◆ **PAGE**:
>>
Pragmatism is used to connect doctrinal harms to practical realities, at 12 out of 20 (10%). Alito marshals data on school budgets, private tuition, and special education services to show the real-world burdens on families forced to choose between their faith and access to essential public services. Parent affidavits detail financial and psychological harms, while inconsistencies in opt-out policies are highlighted to demonstrate both the feasibility and fairness of religious accommodations.
The majority applies strict scrutiny, citing Fulton, Yoder, and Kennedy, and finds that the school district cannot demonstrate a narrowly tailored compelling interest, especially given the exceptions already allowed elsewhere in the curriculum.
National ethos is invoked as a secondary but important theme, at 8 out of 20 (5%). Alito appeals to American pluralism and the Bill of Rights as a protector of minority rights, tying judicial review to the defense of dissenting voices and the American tradition of religious liberty.
The interpretive depth score for Mahmoud v. Taylor is 19 out of 20, underscoring its doctrinal richness and integration of legal, moral, structural, and pragmatic reasoning. Alito’s opinion is not merely a restatement of precedent, but an expansive and context-sensitive defense of religious autonomy in public life, grounded in American tradition and attentive to the lived realities of families affected by public policy. The decision stands as a modern high-water mark for the integration of empirical, doctrinal, and human considerations in the protection of Free Exercise rights.
FCC v. Consumers’ Research: Doctrinal Fidelity and Structural Balance in Nondelegation Doctrine
Justice Elena Kagan’s majority opinion in FCC v. Consumers’ Research delivers one of the Supreme Court’s most precedent-dense and structurally attuned defenses of agency discretion under the Constitution. Decided on June 27, 2025, the case confirms that Congress’s statutory framework for the Federal Communications Commission’s (FCC) universal service fund satisfies the intelligible principle test and does not violate the nondelegation doctrine.
Judicial precedent is the controlling interpretive force, earning 20 out of 20 points and representing roughly 40% of modal content. Kagan meticulously reconstructs the entire nondelegation line of cases, starting with J.W. Hampton (1928) and continuing through Whitman v. American Trucking (2001), Skinner, American Power & Light, Sunshine Anthracite, Free Enterprise Fund, and more. The opinion draws upon nearly a century of Supreme Court decisions to establish that Congress can delegate regulatory authority so long as it provides an intelligible principle—a standard the Court finds met by §254 of the Communications Act. Precedent is not just cited, but forms the logical and legal backbone of the ruling, as Kagan repeatedly shows how the FCC’s actions are cabined by and consistent with established doctrine.
Structuralism is next in importance, with 15 out of 20 points (15%). The opinion offers a sophisticated account of separation of powers, highlighting Congress’s authority to “seek assistance from its coordinate branches” and underscoring that legislative power remains bounded by “the separation of powers integral to our Constitution.” Kagan repeatedly stresses that the executive can implement but not make law, and rebuts the “combination” theory advanced by the Fifth Circuit. Throughout, the opinion distinguishes valid administrative execution from impermissible lawmaking, rooting its analysis in Article I and the institutional logic of the constitutional framework.
<<
◆ **RAW DATA**:
>>
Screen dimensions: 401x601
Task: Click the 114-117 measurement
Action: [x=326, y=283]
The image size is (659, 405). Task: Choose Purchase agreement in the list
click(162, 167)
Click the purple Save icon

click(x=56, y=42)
<<
>>
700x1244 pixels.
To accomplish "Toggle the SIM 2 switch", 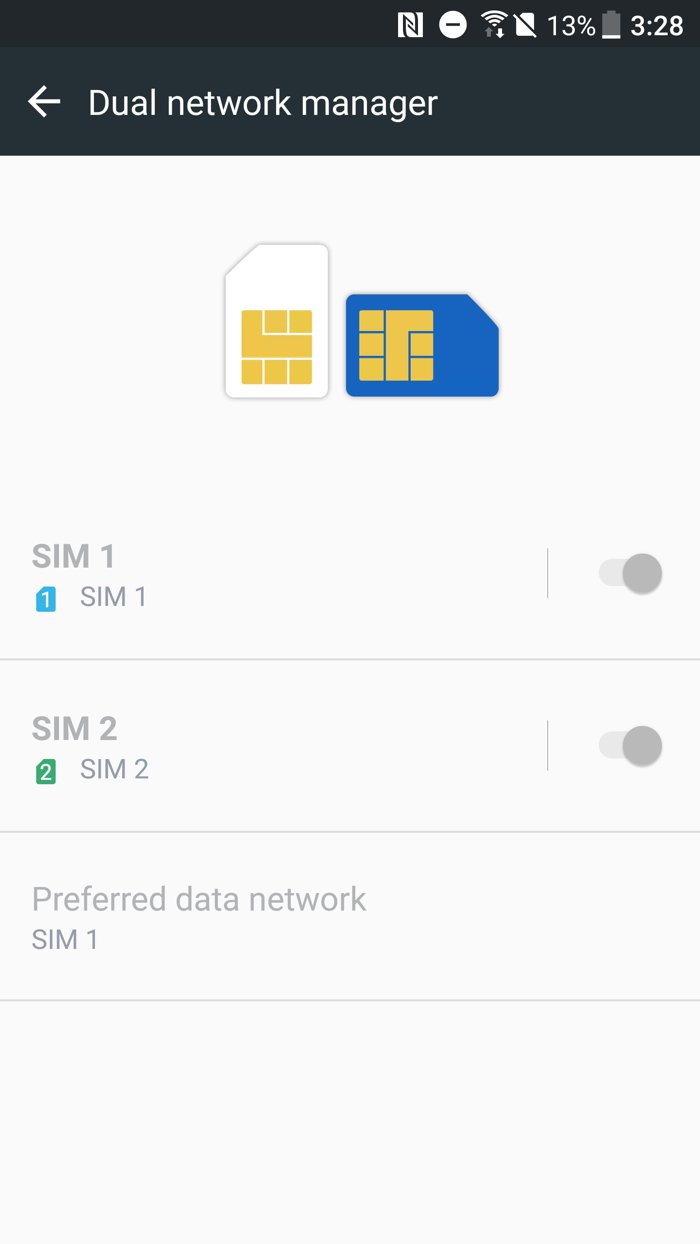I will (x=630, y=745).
<<
>>
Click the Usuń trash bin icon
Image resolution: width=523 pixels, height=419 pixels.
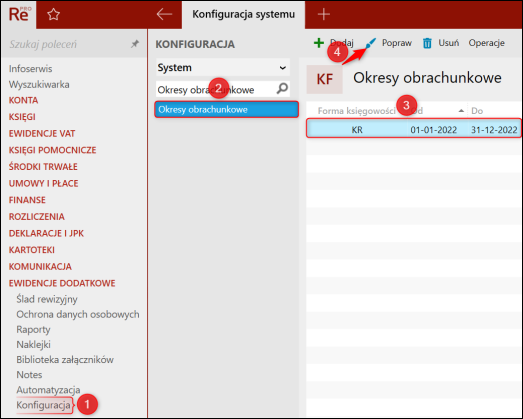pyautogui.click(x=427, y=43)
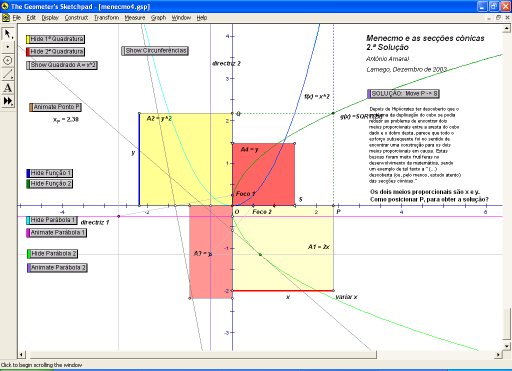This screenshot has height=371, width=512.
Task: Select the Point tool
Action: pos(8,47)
<<
◆ **SHORT EXERCISE**:
In the text on Supreme Court opinions, translate this sentence into Spanish: "The majority applies strict scrutiny, citing Fulton, Yoder, and Kennedy, and finds that the school district cannot demonstrate a narrowly tailored compelling interest, especially given the exceptions already allowed elsewhere in the curriculum." The records come from a separate source.

◆ **FULL SOLUTION**:
La mayoría aplica el escrutinio estricto, citando Fulton, Yoder y Kennedy, y concluye que el distrito escolar no puede demostrar un interés imperioso estrictamente delimitado, sobre todo dadas las excepciones ya permitidas en otras partes del plan de estudios.